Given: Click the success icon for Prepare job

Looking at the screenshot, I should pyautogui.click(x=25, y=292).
---
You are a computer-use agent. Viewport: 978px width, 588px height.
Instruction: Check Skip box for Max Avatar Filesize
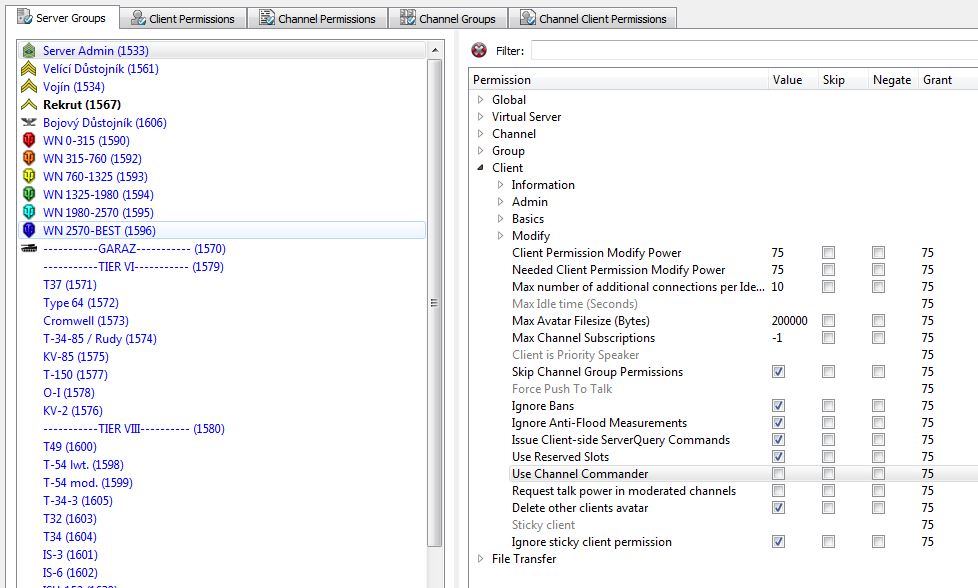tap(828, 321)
* * *
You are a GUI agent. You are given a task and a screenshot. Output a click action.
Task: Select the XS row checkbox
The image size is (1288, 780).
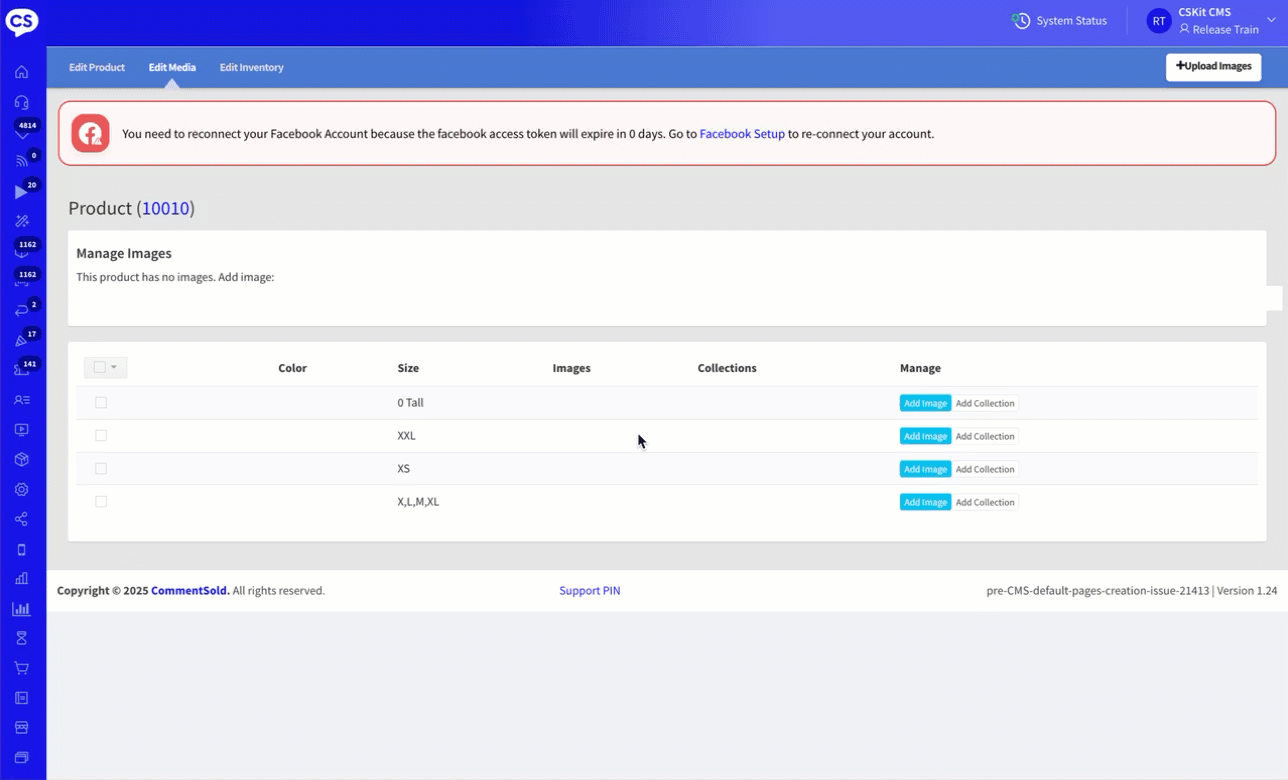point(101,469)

__Exercise goal__.
Using the data above, return every line that contains the string "agent".

__Solution to the exercise__.
You are a computer-use agent. Viewport: 978px width, 588px height.
You are a GUI agent. You are given a task and a screenshot. Output a click action.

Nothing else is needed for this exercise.